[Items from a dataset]
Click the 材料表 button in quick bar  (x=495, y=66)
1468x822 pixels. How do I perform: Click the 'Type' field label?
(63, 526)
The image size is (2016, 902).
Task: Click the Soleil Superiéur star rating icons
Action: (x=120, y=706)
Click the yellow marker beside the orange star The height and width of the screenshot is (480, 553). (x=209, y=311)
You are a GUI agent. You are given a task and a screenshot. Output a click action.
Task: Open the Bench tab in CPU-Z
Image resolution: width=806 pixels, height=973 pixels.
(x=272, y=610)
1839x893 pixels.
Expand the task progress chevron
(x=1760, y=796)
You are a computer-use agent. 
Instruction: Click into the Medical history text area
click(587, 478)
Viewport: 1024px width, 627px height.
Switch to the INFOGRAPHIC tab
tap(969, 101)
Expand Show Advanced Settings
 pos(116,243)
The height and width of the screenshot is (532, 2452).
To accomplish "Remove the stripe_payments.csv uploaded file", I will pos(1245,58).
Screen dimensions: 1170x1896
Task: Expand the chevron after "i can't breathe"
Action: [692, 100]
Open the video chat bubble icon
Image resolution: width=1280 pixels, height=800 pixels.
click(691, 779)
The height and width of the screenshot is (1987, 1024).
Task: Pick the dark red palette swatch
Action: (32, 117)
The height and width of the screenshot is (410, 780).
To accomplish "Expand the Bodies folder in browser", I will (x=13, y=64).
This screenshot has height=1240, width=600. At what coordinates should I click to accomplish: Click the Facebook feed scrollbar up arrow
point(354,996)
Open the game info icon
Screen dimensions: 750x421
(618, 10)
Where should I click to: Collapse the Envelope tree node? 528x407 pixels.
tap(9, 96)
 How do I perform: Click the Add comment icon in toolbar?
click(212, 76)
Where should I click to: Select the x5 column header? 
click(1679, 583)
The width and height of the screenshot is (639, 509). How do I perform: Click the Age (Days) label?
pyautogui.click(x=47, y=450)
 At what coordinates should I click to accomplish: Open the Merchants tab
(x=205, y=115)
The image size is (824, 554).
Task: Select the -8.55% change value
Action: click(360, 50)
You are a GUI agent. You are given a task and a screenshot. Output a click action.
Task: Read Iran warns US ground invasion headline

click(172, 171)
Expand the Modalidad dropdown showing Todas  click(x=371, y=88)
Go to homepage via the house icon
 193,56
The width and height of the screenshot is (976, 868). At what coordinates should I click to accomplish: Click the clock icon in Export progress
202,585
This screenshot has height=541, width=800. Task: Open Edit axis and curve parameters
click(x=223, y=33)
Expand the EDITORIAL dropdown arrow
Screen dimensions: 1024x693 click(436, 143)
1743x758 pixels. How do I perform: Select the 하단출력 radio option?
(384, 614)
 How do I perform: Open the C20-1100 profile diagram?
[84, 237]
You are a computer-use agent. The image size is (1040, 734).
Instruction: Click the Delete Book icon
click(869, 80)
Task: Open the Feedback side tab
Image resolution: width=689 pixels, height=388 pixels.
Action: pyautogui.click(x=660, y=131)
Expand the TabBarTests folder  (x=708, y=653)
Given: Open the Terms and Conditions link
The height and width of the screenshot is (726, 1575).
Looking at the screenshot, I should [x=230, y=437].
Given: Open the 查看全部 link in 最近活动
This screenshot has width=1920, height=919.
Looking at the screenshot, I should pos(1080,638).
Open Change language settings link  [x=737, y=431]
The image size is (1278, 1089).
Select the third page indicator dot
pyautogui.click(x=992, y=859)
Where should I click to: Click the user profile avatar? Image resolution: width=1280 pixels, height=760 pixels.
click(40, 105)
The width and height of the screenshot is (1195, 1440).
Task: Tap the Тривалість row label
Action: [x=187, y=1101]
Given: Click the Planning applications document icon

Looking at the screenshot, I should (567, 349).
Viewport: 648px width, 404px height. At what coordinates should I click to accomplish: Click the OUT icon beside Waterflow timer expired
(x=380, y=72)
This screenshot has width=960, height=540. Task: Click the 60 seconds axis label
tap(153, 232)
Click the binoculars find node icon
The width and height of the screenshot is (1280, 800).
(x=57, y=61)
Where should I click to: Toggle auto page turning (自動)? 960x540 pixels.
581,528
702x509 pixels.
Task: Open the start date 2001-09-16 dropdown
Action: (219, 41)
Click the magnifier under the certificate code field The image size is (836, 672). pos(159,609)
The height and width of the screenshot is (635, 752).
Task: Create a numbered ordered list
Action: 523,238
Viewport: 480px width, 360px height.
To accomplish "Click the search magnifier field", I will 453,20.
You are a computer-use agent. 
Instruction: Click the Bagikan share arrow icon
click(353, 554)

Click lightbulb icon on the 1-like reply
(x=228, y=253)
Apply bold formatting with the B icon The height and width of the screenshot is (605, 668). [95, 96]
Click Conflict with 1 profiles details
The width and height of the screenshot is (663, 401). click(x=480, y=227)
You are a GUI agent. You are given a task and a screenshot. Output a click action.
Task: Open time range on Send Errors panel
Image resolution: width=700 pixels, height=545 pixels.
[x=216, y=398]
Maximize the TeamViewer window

• **What the task asks**
The records above must be transcribed without a single omission.

• **Exercise result**
Click the 材料表 button in quick bar  (x=495, y=66)
1468x822 pixels. How do I perform: Click the 'Type' field label?
(63, 526)
The image size is (2016, 902).
Task: Click the Soleil Superiéur star rating icons
Action: (x=120, y=706)
Click the yellow marker beside the orange star The height and width of the screenshot is (480, 553). (x=209, y=311)
You are a GUI agent. You are given a task and a screenshot. Output a click action.
Task: Open the Bench tab in CPU-Z
Image resolution: width=806 pixels, height=973 pixels.
(x=272, y=610)
1839x893 pixels.
Expand the task progress chevron
(x=1760, y=796)
You are a computer-use agent. 
Instruction: Click into the Medical history text area
click(587, 478)
Viewport: 1024px width, 627px height.
Switch to the INFOGRAPHIC tab
tap(969, 101)
Expand Show Advanced Settings
 pos(116,243)
The height and width of the screenshot is (532, 2452).
To accomplish "Remove the stripe_payments.csv uploaded file", I will pos(1245,58).
Screen dimensions: 1170x1896
Task: Expand the chevron after "i can't breathe"
Action: [692, 100]
Open the video chat bubble icon
Image resolution: width=1280 pixels, height=800 pixels.
click(691, 779)
The height and width of the screenshot is (1987, 1024).
Task: Pick the dark red palette swatch
Action: (32, 117)
The height and width of the screenshot is (410, 780).
To accomplish "Expand the Bodies folder in browser", I will (x=13, y=64).
This screenshot has height=1240, width=600. At what coordinates should I click to accomplish: Click the Facebook feed scrollbar up arrow
point(354,996)
Open the game info icon
Screen dimensions: 750x421
(618, 10)
Where should I click to: Collapse the Envelope tree node? 528x407 pixels.
tap(9, 96)
 How do I perform: Click the Add comment icon in toolbar?
click(212, 76)
Where should I click to: Select the x5 column header? 
click(1679, 583)
The width and height of the screenshot is (639, 509). How do I perform: Click the Age (Days) label?
pyautogui.click(x=47, y=450)
 At what coordinates should I click to accomplish: Open the Merchants tab
(x=205, y=115)
The image size is (824, 554).
Task: Select the -8.55% change value
Action: click(360, 50)
You are a GUI agent. You are given a task and a screenshot. Output a click action.
Task: Read Iran warns US ground invasion headline

click(172, 171)
Expand the Modalidad dropdown showing Todas  click(x=371, y=88)
Go to homepage via the house icon
 193,56
The width and height of the screenshot is (976, 868). At what coordinates should I click to accomplish: Click the clock icon in Export progress
202,585
This screenshot has height=541, width=800. Task: Open Edit axis and curve parameters
click(x=223, y=33)
Expand the EDITORIAL dropdown arrow
Screen dimensions: 1024x693 click(436, 143)
1743x758 pixels. How do I perform: Select the 하단출력 radio option?
(384, 614)
 How do I perform: Open the C20-1100 profile diagram?
[84, 237]
You are a computer-use agent. The image size is (1040, 734).
Instruction: Click the Delete Book icon
click(869, 80)
Task: Open the Feedback side tab
Image resolution: width=689 pixels, height=388 pixels.
Action: pyautogui.click(x=660, y=131)
Expand the TabBarTests folder  (x=708, y=653)
Given: Open the Terms and Conditions link
The height and width of the screenshot is (726, 1575).
Looking at the screenshot, I should [x=230, y=437].
Given: Open the 查看全部 link in 最近活动
This screenshot has width=1920, height=919.
Looking at the screenshot, I should pos(1080,638).
Open Change language settings link  [x=737, y=431]
The image size is (1278, 1089).
Select the third page indicator dot
pyautogui.click(x=992, y=859)
Where should I click to: Click the user profile avatar? Image resolution: width=1280 pixels, height=760 pixels.
click(40, 105)
The width and height of the screenshot is (1195, 1440).
Task: Tap the Тривалість row label
Action: [x=187, y=1101]
Given: Click the Planning applications document icon

Looking at the screenshot, I should (567, 349).
Viewport: 648px width, 404px height. At what coordinates should I click to accomplish: Click the OUT icon beside Waterflow timer expired
(x=380, y=72)
This screenshot has width=960, height=540. Task: Click the 60 seconds axis label
tap(153, 232)
Click the binoculars find node icon
The width and height of the screenshot is (1280, 800).
(x=57, y=61)
Where should I click to: Toggle auto page turning (自動)? 960x540 pixels.
581,528
702x509 pixels.
Task: Open the start date 2001-09-16 dropdown
Action: (219, 41)
Click the magnifier under the certificate code field The image size is (836, 672). pos(159,609)
The height and width of the screenshot is (635, 752).
Task: Create a numbered ordered list
Action: 523,238
Viewport: 480px width, 360px height.
To accomplish "Click the search magnifier field", I will 453,20.
You are a computer-use agent. 
Instruction: Click the Bagikan share arrow icon
click(353, 554)

Click lightbulb icon on the 1-like reply
(x=228, y=253)
Apply bold formatting with the B icon The height and width of the screenshot is (605, 668). [95, 96]
Click Conflict with 1 profiles details
The width and height of the screenshot is (663, 401). click(x=480, y=227)
You are a GUI agent. You are given a task and a screenshot. Output a click action.
Task: Open time range on Send Errors panel
Image resolution: width=700 pixels, height=545 pixels.
[x=216, y=398]
Maximize the TeamViewer window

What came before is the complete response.